Leider steht für die nächste Zeit keine Wiederholung der Sendung an. Sie befasst sich mit der Polizeiruffolge "Es geschah am hellerlichten Tag" und mit dem Sendeverbot für diese Polizeiruffolge. ...
karl143 hat geschrieben:...
Das ist in vielen PR Folgen so dargestellt. Die Verbrecher fahren Westautos, trinken französischen Cognak und leben durchaus dekadent. Hätte die DDR zu dieser Zeit schon Computeranlagen wie das BKA gehabt, hätte man diese Maßstäbe zur Rasterfahndung nutzen können
S51 hat geschrieben:Mit krimineller Energie ließ sich erheblch mehr vedienen als regulär.
augenzeuge hat geschrieben:S51 hat geschrieben:Mit krimineller Energie ließ sich erheblch mehr vedienen als regulär.
Es war nicht nur kriminelle Energie. Aufgrund der Mangelwirtschaft in der DDR entstanden manchmal finanziell interessante Nischen. Gerade für Handwerker war das ein goldener Boden, wo sich nach Feierabend ne Menge Geld verdienen lies.
Ich kann mich noch dran erinnern, dass es völlig normal war, wenn endlich der begehrte Handwerker kam, dann fing der ohne Kaffee gar nicht an. Selbstverständlich erwartete er auch ein leckeres Mittagessen, gern mit ner Flasche Bier.
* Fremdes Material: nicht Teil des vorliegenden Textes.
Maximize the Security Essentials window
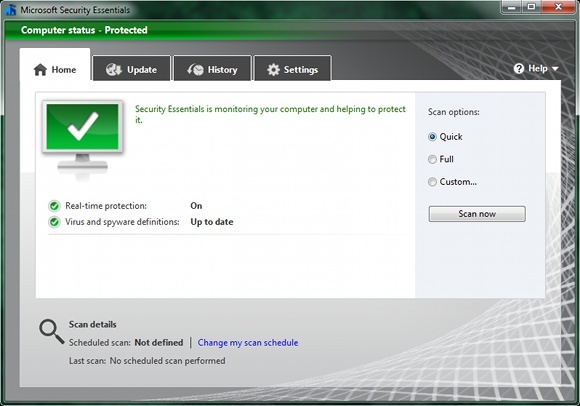Viewport: 580px width, 406px height. click(531, 7)
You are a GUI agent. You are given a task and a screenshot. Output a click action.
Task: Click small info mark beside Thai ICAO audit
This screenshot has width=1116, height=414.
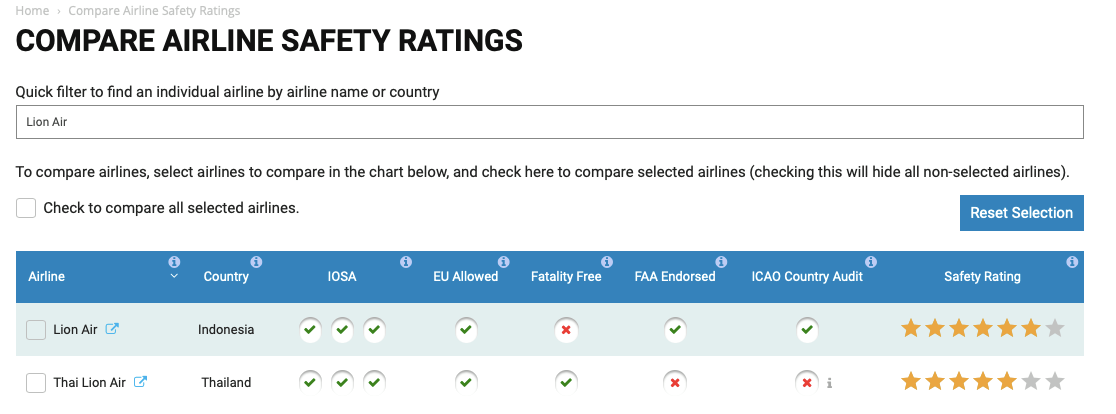pyautogui.click(x=829, y=383)
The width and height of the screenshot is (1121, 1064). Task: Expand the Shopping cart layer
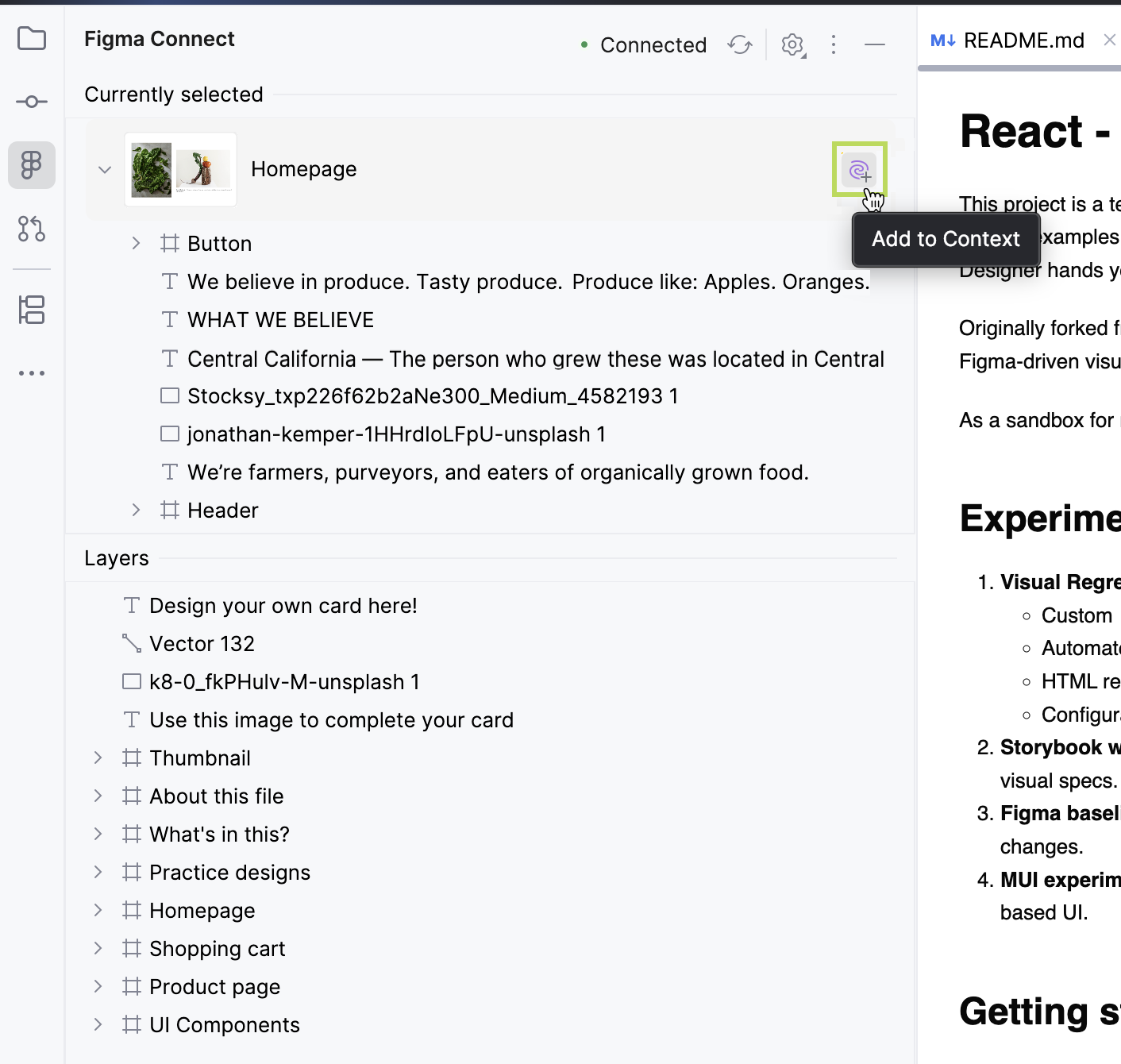[98, 948]
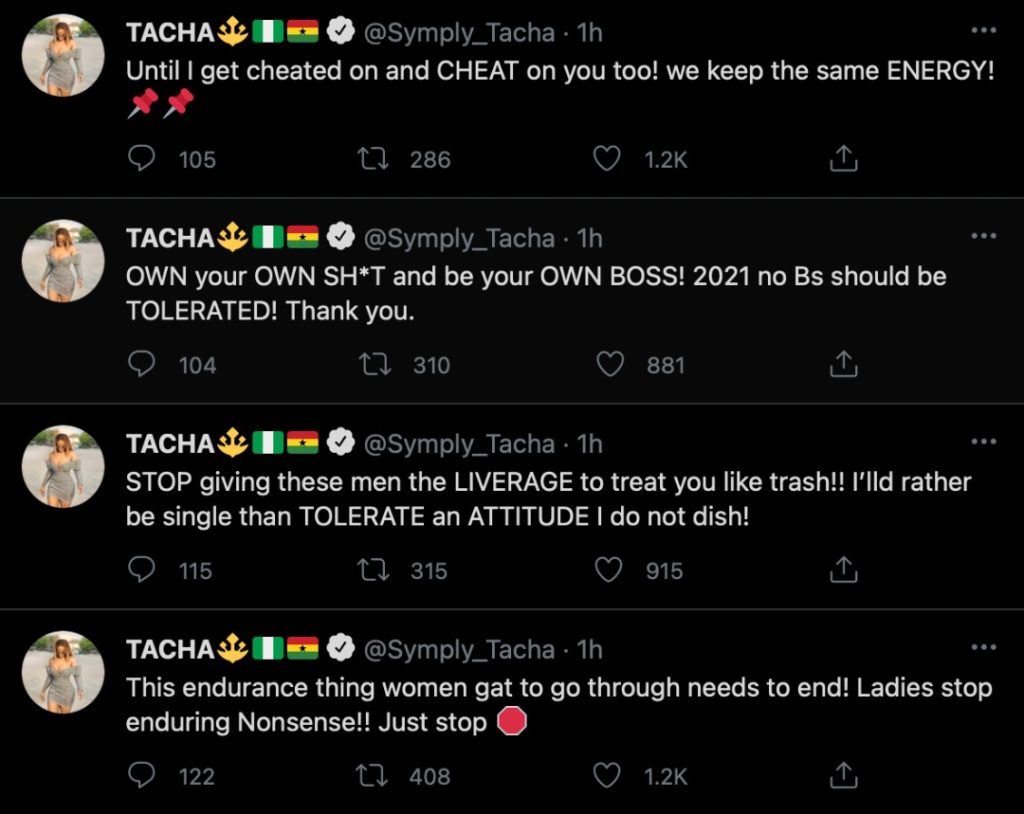Reply to the 'endurance thing' tweet

[x=142, y=775]
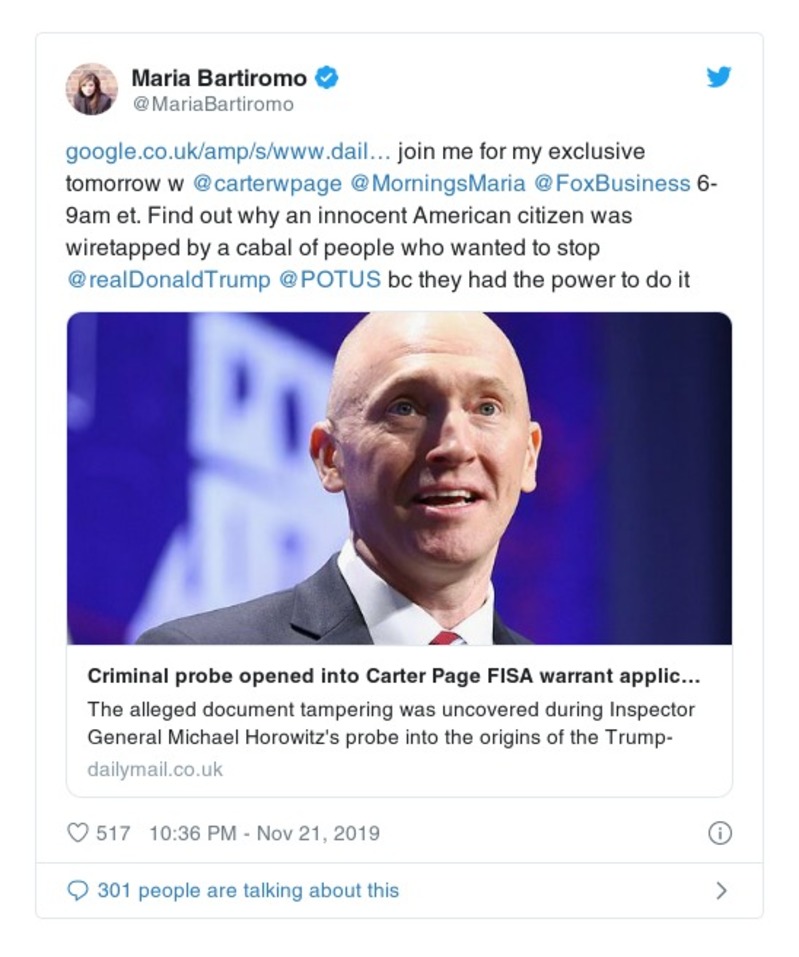This screenshot has width=799, height=957.
Task: Click the dailymail.co.uk source link
Action: pyautogui.click(x=155, y=770)
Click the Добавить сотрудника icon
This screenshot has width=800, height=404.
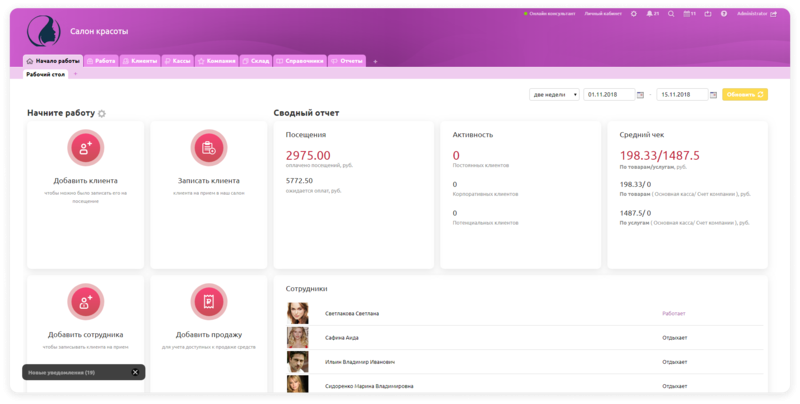pyautogui.click(x=86, y=301)
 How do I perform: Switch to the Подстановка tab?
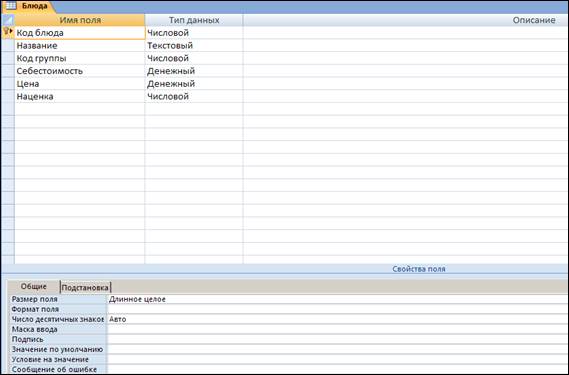(x=85, y=288)
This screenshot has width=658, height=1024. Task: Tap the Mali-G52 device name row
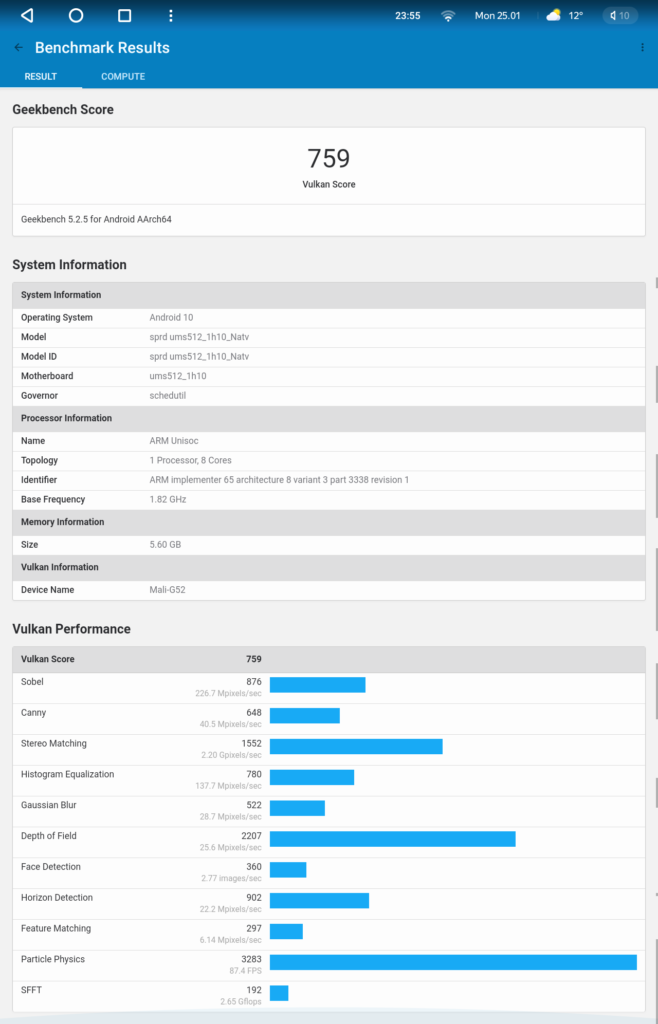tap(328, 590)
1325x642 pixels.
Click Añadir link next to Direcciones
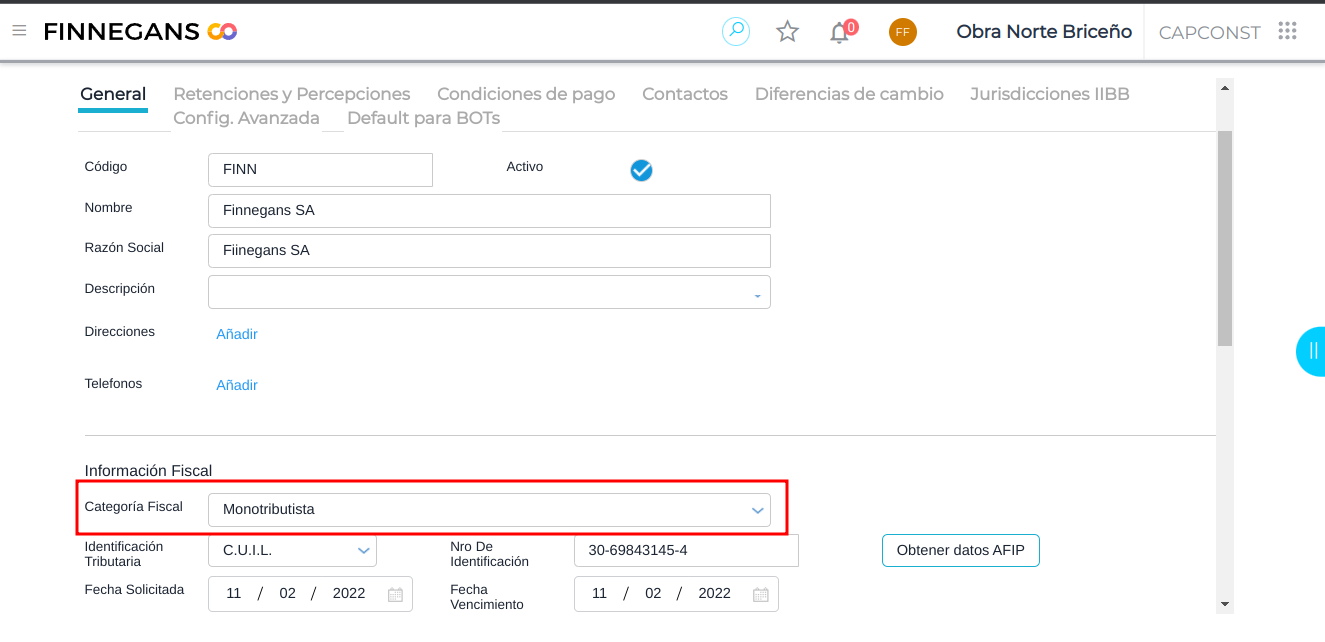[237, 334]
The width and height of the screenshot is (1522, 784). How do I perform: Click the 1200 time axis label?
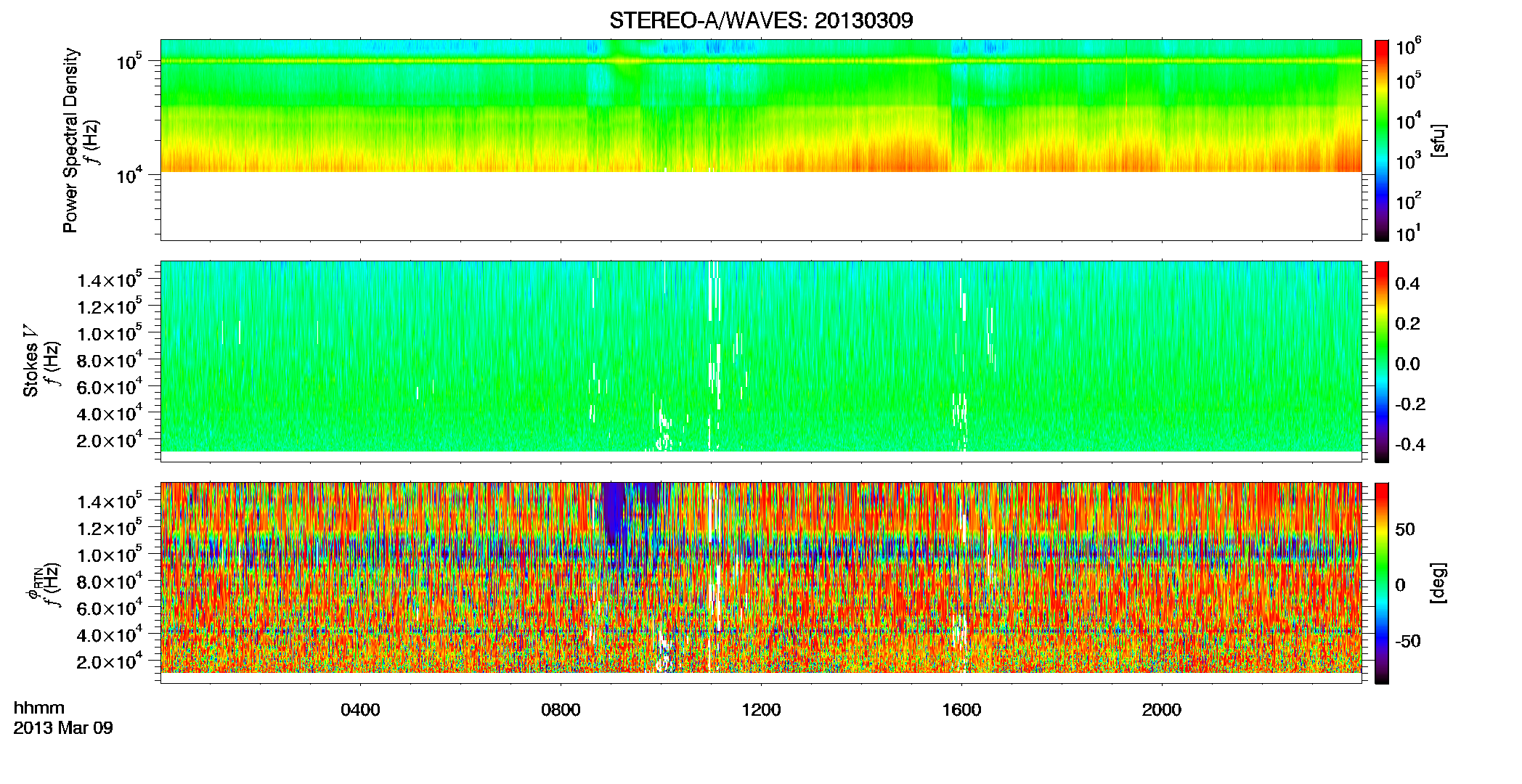tap(761, 710)
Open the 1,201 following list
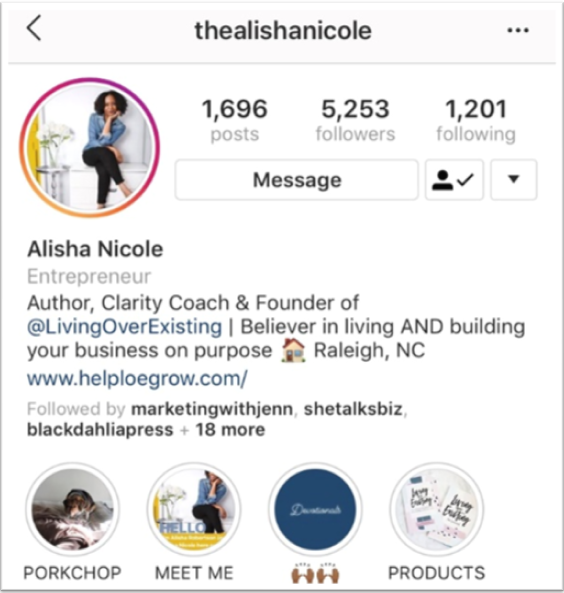The width and height of the screenshot is (564, 593). [476, 120]
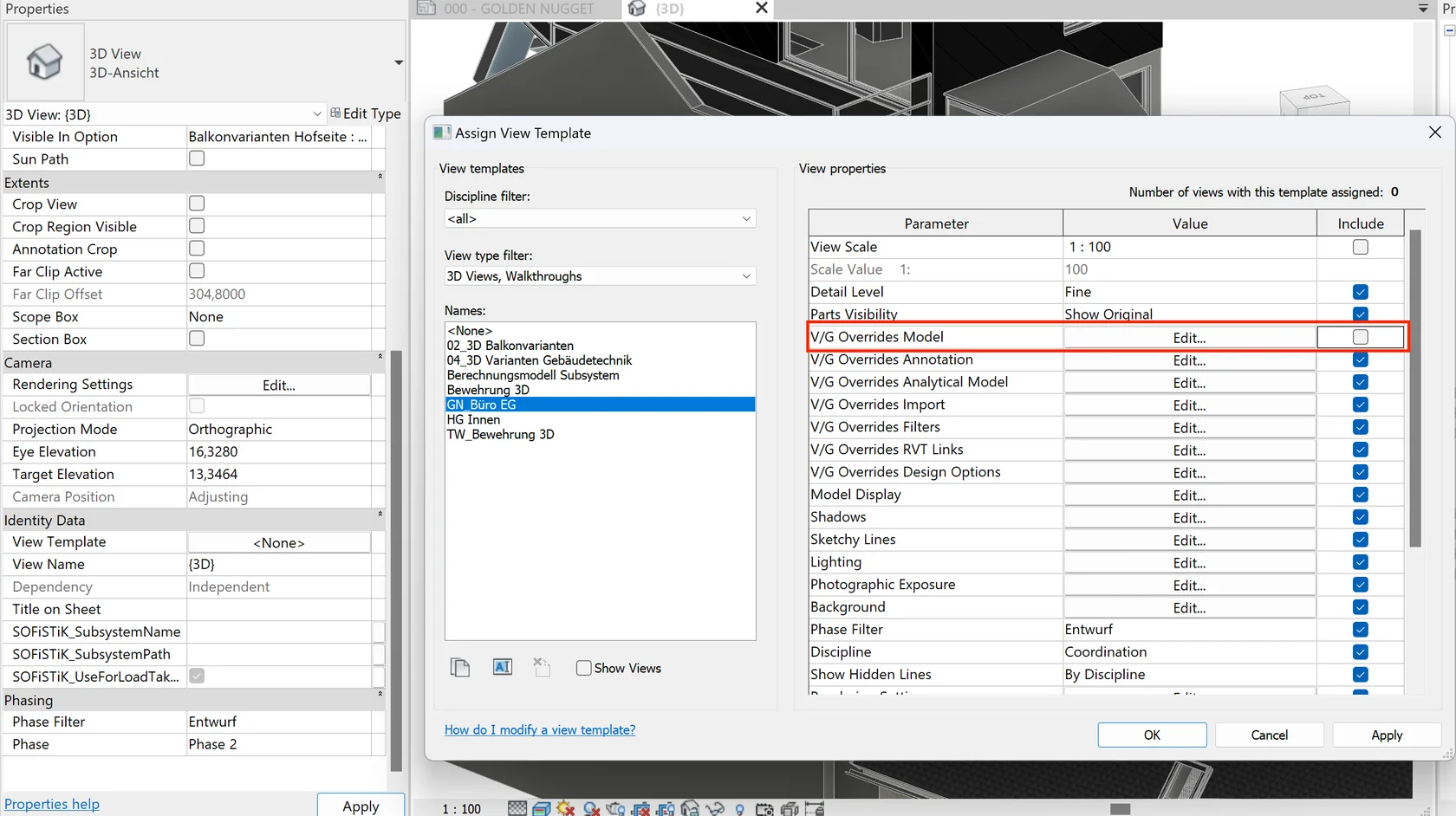
Task: Click Temporary Hide/Isolate glasses icon
Action: pos(715,809)
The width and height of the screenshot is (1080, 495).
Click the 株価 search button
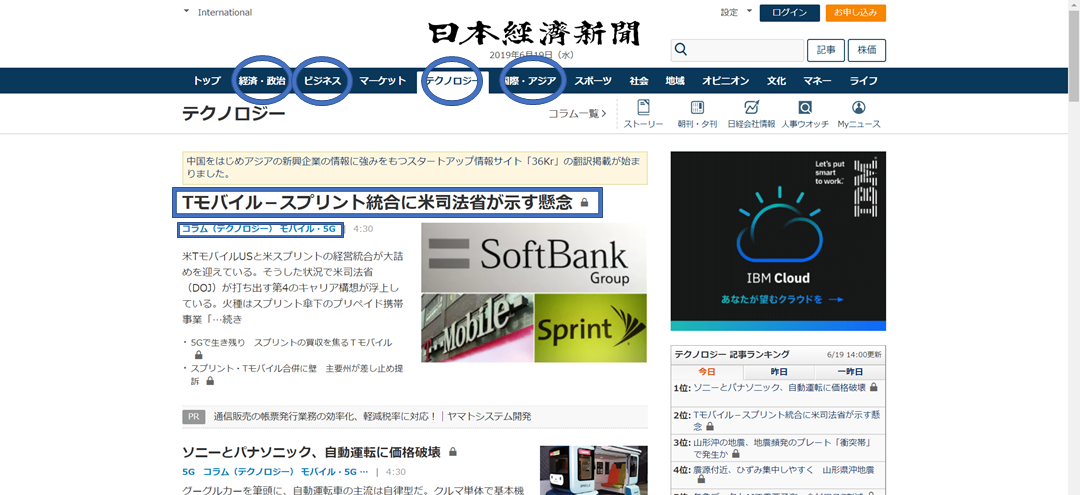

Und oft konnte der auch etwas besorgen, was man brauchte, das war mal ein Boiler, ne Gasheizung usw. Hieran verdiente er erneut. Denn für etwas was es nicht gab zahlte man das Mehrfache. Manchmal war man sich aufgrund des oft fehlenden Unrechtbewusstseins gar nicht sicher, ab wann es kriminell wird....
Der Autohandel war auch ein lukratives Geschäft. Ich kannte einen Autohändler, der reparierte nur Westautos. Und immer wenn man etwas aus dem Westen brauchte, der Mann war ne Quelle. LKW's aus ganz Westeuropa luden dort ihre Ware ab. Polizei sah man nie. Als Kind fragte ich mich immer, wo der die immer herholte.... Heut weiß ich, er arbeitete für KoKo. Man kaufte z.B. ein Auto reparaturbedingt im Westen ein und verkaufte es zum zehnfachen Preis an DDR-Bürger weiter.....
AZ
karl143 hat geschrieben:Heute heißt das Importwagen.... Hieß das in der DDR auch schon so?